Throughout the kernel there are access restrictions relating to jailed processes. Usually, these restrictions only check whether the process is jailed, and if so, returns an error. For example:
if (jailed(td->td_ucred)) return (EPERM);
System V IPC is based on messages. Processes can send each other these messages which tell them how to act. The functions which deal with messages are: msgctl(3), msgget(3), msgsnd(3) and msgrcv(3). Earlier, I mentioned that there were certain sysctls you could turn on or off in order to affect the behavior of jail. One of these sysctls was security.jail.sysvipc_allowed. By default, this sysctl is set to 0. If it were set to 1, it would defeat the whole purpose of having a jail; privileged users from the jail would be able to affect processes outside the jailed environment. The difference between a message and a signal is that the message only consists of the signal number.
/usr/src/sys/kern/sysv_msg.c:
msgget(key, msgflg): msgget returns (and possibly creates) a message descriptor that designates a message queue for use in other functions.
msgctl(msgid, cmd, buf): Using this function, a process can query the status of a message descriptor.
msgsnd(msgid, msgp, msgsz, msgflg): msgsnd sends a message to a process.
msgrcv(msgid, msgp, msgsz, msgtyp, msgflg): a process receives messages using this function
In each of the system calls corresponding to these functions, there is this conditional:
/usr/src/sys/kern/sysv_msg.c: if (!jail_sysvipc_allowed && jailed(td->td_ucred)) return (ENOSYS);
Semaphore system calls allow processes to synchronize execution by doing a set of operations atomically on a set of semaphores. Basically semaphores provide another way for processes lock resources. However, process waiting on a semaphore, that is being used, will sleep until the resources are relinquished.
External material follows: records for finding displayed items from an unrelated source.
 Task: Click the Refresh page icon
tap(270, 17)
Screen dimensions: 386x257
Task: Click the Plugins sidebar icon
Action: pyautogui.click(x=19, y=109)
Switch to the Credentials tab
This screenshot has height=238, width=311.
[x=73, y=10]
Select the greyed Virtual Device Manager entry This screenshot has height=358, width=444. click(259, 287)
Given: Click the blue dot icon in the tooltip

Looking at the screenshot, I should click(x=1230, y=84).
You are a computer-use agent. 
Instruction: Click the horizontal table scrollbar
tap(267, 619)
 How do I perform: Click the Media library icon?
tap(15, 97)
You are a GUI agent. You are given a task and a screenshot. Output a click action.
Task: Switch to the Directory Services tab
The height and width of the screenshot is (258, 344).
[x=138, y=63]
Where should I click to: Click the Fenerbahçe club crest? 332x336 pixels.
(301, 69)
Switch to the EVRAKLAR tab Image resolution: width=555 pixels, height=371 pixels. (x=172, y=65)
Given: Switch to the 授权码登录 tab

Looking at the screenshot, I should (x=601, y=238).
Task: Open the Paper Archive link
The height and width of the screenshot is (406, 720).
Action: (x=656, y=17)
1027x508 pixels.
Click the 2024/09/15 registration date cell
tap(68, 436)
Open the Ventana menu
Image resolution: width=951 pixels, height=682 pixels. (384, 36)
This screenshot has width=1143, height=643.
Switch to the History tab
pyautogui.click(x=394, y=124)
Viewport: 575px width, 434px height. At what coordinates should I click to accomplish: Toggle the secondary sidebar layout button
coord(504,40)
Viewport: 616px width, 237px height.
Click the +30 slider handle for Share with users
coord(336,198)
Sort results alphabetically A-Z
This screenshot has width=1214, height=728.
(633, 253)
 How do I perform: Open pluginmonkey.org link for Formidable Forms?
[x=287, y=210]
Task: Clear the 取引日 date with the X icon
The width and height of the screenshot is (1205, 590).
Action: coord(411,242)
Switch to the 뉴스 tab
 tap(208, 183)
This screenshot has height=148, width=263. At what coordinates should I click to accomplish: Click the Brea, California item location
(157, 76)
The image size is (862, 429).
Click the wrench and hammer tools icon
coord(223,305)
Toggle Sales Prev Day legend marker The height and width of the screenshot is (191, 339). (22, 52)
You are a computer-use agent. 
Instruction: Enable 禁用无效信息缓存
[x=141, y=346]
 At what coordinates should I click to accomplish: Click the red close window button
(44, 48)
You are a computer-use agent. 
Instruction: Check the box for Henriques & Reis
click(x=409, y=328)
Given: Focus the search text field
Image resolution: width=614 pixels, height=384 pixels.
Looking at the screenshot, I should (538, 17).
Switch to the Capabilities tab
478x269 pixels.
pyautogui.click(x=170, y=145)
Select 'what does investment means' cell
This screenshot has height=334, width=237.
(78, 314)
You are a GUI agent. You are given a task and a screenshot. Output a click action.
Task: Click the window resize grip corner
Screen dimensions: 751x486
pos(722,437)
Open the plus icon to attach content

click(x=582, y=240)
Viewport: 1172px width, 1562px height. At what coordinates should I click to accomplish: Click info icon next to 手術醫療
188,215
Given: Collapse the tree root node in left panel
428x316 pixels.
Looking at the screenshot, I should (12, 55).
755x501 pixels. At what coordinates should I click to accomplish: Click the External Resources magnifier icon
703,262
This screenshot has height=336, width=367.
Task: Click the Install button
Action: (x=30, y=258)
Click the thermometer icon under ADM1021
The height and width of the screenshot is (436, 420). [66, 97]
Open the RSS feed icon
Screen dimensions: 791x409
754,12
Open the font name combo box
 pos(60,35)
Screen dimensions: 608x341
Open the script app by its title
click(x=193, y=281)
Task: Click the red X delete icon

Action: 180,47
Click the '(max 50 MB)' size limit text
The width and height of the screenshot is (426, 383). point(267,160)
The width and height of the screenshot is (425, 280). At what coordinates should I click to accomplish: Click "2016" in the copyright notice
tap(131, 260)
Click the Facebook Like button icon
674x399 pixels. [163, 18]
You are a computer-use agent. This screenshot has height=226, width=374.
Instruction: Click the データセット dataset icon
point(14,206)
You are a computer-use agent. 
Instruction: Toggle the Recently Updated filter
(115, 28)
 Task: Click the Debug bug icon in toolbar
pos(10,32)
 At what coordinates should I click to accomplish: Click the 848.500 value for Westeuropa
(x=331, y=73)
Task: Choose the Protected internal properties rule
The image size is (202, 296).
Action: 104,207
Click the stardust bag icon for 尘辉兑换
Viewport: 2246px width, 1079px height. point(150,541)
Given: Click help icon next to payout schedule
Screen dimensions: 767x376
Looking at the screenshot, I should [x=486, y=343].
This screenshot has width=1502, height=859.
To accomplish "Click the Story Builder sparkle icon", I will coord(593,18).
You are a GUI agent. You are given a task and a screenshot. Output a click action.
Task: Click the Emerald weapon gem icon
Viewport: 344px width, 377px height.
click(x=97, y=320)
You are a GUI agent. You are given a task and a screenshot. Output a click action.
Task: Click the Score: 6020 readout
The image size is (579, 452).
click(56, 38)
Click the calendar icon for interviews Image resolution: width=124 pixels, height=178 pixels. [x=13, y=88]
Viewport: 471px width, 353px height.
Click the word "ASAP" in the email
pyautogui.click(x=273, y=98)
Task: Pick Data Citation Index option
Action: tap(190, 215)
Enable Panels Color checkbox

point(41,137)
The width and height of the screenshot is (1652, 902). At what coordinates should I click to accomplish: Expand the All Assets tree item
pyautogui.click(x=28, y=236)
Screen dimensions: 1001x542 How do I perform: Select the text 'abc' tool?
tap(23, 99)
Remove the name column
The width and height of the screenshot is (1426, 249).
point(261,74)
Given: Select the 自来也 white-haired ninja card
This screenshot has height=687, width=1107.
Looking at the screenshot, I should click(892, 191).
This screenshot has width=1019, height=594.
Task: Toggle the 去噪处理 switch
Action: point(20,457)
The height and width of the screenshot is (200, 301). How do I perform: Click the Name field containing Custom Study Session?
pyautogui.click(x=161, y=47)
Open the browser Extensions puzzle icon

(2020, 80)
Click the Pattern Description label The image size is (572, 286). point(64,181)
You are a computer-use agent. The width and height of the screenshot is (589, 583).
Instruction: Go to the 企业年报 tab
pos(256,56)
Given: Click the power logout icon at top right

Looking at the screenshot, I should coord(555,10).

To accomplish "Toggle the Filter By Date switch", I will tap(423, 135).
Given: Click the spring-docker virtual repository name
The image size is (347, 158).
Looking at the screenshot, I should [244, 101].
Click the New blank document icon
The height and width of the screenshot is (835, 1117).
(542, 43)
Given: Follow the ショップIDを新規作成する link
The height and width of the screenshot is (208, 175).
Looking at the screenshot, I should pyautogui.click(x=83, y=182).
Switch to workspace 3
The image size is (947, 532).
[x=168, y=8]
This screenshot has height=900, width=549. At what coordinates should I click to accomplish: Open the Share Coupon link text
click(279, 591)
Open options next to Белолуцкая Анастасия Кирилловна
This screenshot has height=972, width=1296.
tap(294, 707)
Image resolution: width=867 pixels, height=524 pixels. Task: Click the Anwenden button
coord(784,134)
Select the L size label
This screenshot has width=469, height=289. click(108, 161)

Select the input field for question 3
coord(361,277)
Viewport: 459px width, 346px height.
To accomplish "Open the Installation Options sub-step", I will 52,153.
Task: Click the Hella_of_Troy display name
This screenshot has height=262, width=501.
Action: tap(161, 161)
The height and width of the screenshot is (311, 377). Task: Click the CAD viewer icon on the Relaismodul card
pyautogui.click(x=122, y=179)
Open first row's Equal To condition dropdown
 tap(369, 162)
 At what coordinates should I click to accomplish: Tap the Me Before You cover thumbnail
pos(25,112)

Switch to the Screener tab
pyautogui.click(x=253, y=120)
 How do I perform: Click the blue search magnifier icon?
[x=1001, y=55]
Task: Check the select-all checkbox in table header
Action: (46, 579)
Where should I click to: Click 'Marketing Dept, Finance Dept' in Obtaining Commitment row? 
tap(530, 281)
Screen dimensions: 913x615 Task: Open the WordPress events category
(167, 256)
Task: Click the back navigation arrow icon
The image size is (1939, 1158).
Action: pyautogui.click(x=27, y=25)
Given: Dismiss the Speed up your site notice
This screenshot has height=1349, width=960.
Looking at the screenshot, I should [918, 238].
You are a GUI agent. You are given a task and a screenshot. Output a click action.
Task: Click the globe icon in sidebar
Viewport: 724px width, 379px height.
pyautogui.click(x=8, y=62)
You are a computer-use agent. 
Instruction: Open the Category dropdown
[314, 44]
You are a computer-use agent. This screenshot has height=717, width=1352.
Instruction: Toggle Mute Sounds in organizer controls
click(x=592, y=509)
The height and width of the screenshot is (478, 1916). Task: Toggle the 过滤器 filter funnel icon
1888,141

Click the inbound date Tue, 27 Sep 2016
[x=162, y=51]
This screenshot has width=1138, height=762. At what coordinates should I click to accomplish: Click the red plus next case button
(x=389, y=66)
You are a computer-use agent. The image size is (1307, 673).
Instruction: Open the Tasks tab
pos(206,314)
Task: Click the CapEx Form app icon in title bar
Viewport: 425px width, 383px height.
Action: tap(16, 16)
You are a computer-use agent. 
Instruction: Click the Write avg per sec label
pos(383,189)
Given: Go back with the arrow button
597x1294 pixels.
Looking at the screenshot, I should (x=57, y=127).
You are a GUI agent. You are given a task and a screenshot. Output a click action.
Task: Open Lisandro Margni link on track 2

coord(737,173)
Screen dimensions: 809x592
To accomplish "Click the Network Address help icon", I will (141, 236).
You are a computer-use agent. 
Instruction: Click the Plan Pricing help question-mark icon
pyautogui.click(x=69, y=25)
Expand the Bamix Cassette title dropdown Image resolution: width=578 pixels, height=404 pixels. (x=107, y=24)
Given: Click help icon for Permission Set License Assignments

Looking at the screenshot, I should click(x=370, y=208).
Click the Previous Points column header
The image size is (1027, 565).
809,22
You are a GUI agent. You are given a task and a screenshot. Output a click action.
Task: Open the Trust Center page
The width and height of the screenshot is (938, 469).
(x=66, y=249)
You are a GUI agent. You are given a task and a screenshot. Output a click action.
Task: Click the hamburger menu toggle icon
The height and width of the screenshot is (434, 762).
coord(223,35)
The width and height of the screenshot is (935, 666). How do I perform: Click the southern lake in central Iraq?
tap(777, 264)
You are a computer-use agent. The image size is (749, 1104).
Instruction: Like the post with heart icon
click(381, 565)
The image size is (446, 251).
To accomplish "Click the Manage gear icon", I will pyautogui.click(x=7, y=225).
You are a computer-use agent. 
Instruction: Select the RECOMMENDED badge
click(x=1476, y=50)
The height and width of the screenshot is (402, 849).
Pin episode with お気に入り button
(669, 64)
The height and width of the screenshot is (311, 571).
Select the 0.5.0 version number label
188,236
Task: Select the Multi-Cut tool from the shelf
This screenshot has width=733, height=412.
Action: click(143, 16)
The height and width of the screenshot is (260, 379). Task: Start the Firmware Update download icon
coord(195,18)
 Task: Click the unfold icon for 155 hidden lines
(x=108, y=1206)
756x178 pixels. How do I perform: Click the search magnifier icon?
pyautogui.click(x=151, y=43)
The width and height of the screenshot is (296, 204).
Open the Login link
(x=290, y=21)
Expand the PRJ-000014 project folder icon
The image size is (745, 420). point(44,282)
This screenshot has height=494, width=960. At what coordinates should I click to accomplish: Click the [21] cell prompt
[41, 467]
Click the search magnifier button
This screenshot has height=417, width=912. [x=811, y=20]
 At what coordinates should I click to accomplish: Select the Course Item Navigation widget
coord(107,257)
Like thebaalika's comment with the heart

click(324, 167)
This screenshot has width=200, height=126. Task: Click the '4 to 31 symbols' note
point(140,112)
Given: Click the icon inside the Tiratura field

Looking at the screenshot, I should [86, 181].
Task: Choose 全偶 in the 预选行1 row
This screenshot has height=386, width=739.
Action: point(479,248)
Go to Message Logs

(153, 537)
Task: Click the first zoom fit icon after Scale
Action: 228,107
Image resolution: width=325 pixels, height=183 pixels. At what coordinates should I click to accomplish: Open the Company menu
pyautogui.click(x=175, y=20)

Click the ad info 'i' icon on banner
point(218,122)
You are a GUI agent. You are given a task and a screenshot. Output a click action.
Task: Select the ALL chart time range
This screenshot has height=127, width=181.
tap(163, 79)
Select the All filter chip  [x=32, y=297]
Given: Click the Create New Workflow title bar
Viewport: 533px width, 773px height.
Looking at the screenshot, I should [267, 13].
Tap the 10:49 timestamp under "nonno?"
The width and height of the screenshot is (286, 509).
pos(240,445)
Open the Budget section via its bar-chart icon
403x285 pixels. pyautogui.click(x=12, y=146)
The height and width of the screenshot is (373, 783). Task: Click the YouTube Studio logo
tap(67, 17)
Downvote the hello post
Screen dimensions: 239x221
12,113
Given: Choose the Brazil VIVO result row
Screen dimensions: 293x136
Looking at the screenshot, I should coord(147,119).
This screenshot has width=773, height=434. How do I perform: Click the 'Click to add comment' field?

The following semaphore system calls are blocked inside a jail: semget(2), semctl(2) and semop(2).
/usr/src/sys/kern/sysv_sem.c:
semctl(semid, semnum, cmd, ...): semctl does the specified cmd on the semaphore queue indicated by semid.
semget(key, nsems, flag): semget creates an array of semaphores, corresponding to key.
key and flag take on the same meaning as they do in msgget.
semop(semid, array, nops): semop performs a group of operations indicated by array, to the set of semaphores identified by semid.
System V IPC allows for processes to share memory. Processes can communicate directly with each other by sharing parts of their virtual address space and then reading and writing data stored in the shared memory. These system calls are blocked within a jailed environment: shmdt(2), shmat(2), shmctl(2) and shmget(2).
/usr/src/sys/kern/sysv_shm.c:
shmctl(shmid, cmd, buf): shmctl does various control operations on the shared memory region identified by shmid.
shmget(key, size, flag): shmget accesses or creates a shared memory region of size bytes.
shmat(shmid, addr, flag): shmat attaches a shared memory region identified by shmid to the address space of a process.
shmdt(addr): shmdt detaches the shared memory region previously attached at addr.
Jail treats the socket(2) system call and related lower-level socket functions in a special manner. In order to determine whether a certain socket is allowed to be created, it first checks to see if the sysctl security.jail.socket_unixiproute_only is set. If set, sockets are only allowed to be created if the family specified is either PF_LOCAL, PF_INET or PF_ROUTE. Otherwise, it returns an error.
/usr/src/sys/kern/uipc_socket.c: int socreate(int dom, struct socket **aso, int type, int proto, struct ucred *cred, struct thread *td) { struct protosw *prp; ... if (jailed(cred) && jail_socket_unixiproute_only && prp->pr_domain->dom_family != PF_LOCAL && prp->pr_domain->dom_family != PF_INET && prp->pr_domain->dom_family != PF_ROUTE) { return (EPROTONOSUPPORT); } ... }
The Berkeley Packet Filter provides a raw interface to data link layers in a protocol independent fashion. BPF is now controlled by the devfs(8) whether it can be used in a jailed environment.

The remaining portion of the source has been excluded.